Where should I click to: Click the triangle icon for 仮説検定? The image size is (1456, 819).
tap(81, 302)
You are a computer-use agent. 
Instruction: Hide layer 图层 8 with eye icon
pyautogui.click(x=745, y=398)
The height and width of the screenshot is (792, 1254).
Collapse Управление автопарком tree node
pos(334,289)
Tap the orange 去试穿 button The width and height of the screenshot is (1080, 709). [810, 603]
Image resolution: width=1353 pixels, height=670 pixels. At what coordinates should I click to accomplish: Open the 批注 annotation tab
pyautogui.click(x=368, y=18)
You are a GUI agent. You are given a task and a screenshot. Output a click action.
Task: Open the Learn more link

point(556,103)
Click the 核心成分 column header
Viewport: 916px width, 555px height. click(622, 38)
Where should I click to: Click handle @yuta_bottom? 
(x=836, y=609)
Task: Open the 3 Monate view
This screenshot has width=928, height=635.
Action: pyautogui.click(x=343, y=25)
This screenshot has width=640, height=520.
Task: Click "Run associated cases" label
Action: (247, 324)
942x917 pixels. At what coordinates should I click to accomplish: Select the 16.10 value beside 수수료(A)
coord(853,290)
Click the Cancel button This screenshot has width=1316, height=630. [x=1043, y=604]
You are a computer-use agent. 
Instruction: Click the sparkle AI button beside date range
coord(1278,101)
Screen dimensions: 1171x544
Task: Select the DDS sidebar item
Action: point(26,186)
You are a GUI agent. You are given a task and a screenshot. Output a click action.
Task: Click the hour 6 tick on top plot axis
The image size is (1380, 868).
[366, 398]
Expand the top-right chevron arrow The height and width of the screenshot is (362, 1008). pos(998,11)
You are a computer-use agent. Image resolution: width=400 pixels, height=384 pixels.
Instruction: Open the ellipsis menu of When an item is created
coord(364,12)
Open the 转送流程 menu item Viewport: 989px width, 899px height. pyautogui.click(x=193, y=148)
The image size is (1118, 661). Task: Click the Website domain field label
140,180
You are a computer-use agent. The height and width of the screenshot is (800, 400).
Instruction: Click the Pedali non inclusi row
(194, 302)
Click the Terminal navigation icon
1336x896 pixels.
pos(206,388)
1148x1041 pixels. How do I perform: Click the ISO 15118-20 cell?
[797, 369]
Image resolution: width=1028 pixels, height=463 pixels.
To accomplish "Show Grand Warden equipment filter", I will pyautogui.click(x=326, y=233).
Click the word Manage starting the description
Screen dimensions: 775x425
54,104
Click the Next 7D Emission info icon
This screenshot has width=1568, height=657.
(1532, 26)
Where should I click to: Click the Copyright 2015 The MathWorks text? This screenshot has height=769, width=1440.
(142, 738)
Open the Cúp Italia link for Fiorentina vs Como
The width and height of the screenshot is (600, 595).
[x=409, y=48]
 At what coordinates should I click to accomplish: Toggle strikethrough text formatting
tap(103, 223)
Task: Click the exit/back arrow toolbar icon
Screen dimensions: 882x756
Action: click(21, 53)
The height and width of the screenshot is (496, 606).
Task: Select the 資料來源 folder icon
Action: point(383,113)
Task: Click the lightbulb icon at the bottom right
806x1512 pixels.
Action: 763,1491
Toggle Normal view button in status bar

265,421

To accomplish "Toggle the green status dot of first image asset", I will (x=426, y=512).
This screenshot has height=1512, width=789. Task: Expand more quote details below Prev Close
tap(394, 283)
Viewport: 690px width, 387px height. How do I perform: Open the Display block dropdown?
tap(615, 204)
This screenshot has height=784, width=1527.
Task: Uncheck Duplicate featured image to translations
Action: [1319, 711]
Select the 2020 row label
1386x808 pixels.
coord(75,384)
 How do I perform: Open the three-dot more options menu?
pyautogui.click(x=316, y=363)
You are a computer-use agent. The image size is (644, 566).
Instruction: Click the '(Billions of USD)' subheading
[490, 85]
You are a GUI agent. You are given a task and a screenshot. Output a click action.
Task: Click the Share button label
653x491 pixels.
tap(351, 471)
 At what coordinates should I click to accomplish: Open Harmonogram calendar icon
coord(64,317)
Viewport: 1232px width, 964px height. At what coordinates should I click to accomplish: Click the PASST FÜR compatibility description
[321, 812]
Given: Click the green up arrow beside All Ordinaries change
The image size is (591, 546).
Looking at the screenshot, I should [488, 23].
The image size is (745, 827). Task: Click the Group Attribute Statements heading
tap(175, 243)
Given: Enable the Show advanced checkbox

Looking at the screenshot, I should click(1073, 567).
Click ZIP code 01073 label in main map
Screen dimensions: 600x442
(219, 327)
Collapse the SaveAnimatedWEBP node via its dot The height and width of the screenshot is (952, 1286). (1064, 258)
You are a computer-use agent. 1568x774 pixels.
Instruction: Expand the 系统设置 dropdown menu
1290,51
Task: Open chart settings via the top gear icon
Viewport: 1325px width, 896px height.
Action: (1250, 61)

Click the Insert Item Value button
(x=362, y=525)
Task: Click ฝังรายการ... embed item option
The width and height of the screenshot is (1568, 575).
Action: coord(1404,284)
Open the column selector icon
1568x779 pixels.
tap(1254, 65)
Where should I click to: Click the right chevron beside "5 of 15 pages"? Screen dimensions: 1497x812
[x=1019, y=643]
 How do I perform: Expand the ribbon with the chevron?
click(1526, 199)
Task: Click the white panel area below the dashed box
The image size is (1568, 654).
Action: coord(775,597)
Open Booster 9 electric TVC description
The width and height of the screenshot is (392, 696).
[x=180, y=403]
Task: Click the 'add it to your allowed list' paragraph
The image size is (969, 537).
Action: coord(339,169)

▶ [Action item]:
The complete listing above is to be output again exactly.

▶ [Solution for this exercise]:
Where should I click to: Click the triangle icon for 仮説検定? The image size is (1456, 819).
tap(81, 302)
You are a computer-use agent. 
Instruction: Hide layer 图层 8 with eye icon
pyautogui.click(x=745, y=398)
The height and width of the screenshot is (792, 1254).
Collapse Управление автопарком tree node
pos(334,289)
Tap the orange 去试穿 button The width and height of the screenshot is (1080, 709). [810, 603]
Image resolution: width=1353 pixels, height=670 pixels. At what coordinates should I click to accomplish: Open the 批注 annotation tab
pyautogui.click(x=368, y=18)
You are a GUI agent. You are given a task and a screenshot. Output a click action.
Task: Open the Learn more link

point(556,103)
Click the 核心成分 column header
Viewport: 916px width, 555px height. click(622, 38)
Where should I click to: Click handle @yuta_bottom? 
(x=836, y=609)
Task: Open the 3 Monate view
This screenshot has width=928, height=635.
Action: pyautogui.click(x=343, y=25)
This screenshot has width=640, height=520.
Task: Click "Run associated cases" label
Action: (247, 324)
942x917 pixels. At what coordinates should I click to accomplish: Select the 16.10 value beside 수수료(A)
coord(853,290)
Click the Cancel button This screenshot has width=1316, height=630. [x=1043, y=604]
You are a computer-use agent. 
Instruction: Click the sparkle AI button beside date range
coord(1278,101)
Screen dimensions: 1171x544
Task: Select the DDS sidebar item
Action: point(26,186)
You are a GUI agent. You are given a task and a screenshot. Output a click action.
Task: Click the hour 6 tick on top plot axis
The image size is (1380, 868).
[366, 398]
Expand the top-right chevron arrow The height and width of the screenshot is (362, 1008). pos(998,11)
You are a computer-use agent. Image resolution: width=400 pixels, height=384 pixels.
Instruction: Open the ellipsis menu of When an item is created
coord(364,12)
Open the 转送流程 menu item Viewport: 989px width, 899px height. pyautogui.click(x=193, y=148)
The image size is (1118, 661). Task: Click the Website domain field label
140,180
You are a computer-use agent. The height and width of the screenshot is (800, 400).
Instruction: Click the Pedali non inclusi row
(194, 302)
Click the Terminal navigation icon
1336x896 pixels.
pos(206,388)
1148x1041 pixels. How do I perform: Click the ISO 15118-20 cell?
[797, 369]
Image resolution: width=1028 pixels, height=463 pixels.
To accomplish "Show Grand Warden equipment filter", I will pyautogui.click(x=326, y=233).
Click the word Manage starting the description
Screen dimensions: 775x425
54,104
Click the Next 7D Emission info icon
This screenshot has width=1568, height=657.
(1532, 26)
Where should I click to: Click the Copyright 2015 The MathWorks text? This screenshot has height=769, width=1440.
(142, 738)
Open the Cúp Italia link for Fiorentina vs Como
The width and height of the screenshot is (600, 595).
[x=409, y=48]
 At what coordinates should I click to accomplish: Toggle strikethrough text formatting
tap(103, 223)
Task: Click the exit/back arrow toolbar icon
Screen dimensions: 882x756
Action: click(21, 53)
The height and width of the screenshot is (496, 606).
Task: Select the 資料來源 folder icon
Action: point(383,113)
Task: Click the lightbulb icon at the bottom right
806x1512 pixels.
Action: 763,1491
Toggle Normal view button in status bar

265,421

To accomplish "Toggle the green status dot of first image asset", I will (x=426, y=512).
This screenshot has height=1512, width=789. Task: Expand more quote details below Prev Close
tap(394, 283)
Viewport: 690px width, 387px height. How do I perform: Open the Display block dropdown?
tap(615, 204)
This screenshot has height=784, width=1527.
Task: Uncheck Duplicate featured image to translations
Action: [1319, 711]
Select the 2020 row label
1386x808 pixels.
coord(75,384)
 How do I perform: Open the three-dot more options menu?
pyautogui.click(x=316, y=363)
You are a computer-use agent. The image size is (644, 566).
Instruction: Click the '(Billions of USD)' subheading
[490, 85]
You are a GUI agent. You are given a task and a screenshot. Output a click action.
Task: Click the Share button label
653x491 pixels.
tap(351, 471)
 At what coordinates should I click to accomplish: Open Harmonogram calendar icon
coord(64,317)
Viewport: 1232px width, 964px height. At what coordinates should I click to accomplish: Click the PASST FÜR compatibility description
[321, 812]
Given: Click the green up arrow beside All Ordinaries change
The image size is (591, 546).
Looking at the screenshot, I should [488, 23].
The image size is (745, 827). Task: Click the Group Attribute Statements heading
tap(175, 243)
Given: Enable the Show advanced checkbox

Looking at the screenshot, I should click(1073, 567).
Click ZIP code 01073 label in main map
Screen dimensions: 600x442
(219, 327)
Collapse the SaveAnimatedWEBP node via its dot The height and width of the screenshot is (952, 1286). (1064, 258)
You are a computer-use agent. 1568x774 pixels.
Instruction: Expand the 系统设置 dropdown menu
1290,51
Task: Open chart settings via the top gear icon
Viewport: 1325px width, 896px height.
Action: (1250, 61)

Click the Insert Item Value button
(x=362, y=525)
Task: Click ฝังรายการ... embed item option
The width and height of the screenshot is (1568, 575).
Action: coord(1404,284)
Open the column selector icon
1568x779 pixels.
tap(1254, 65)
Where should I click to: Click the right chevron beside "5 of 15 pages"? Screen dimensions: 1497x812
[x=1019, y=643]
 How do I perform: Expand the ribbon with the chevron?
click(1526, 199)
Task: Click the white panel area below the dashed box
The image size is (1568, 654).
Action: coord(775,597)
Open Booster 9 electric TVC description
The width and height of the screenshot is (392, 696).
[x=180, y=403]
Task: Click the 'add it to your allowed list' paragraph
The image size is (969, 537).
Action: coord(339,169)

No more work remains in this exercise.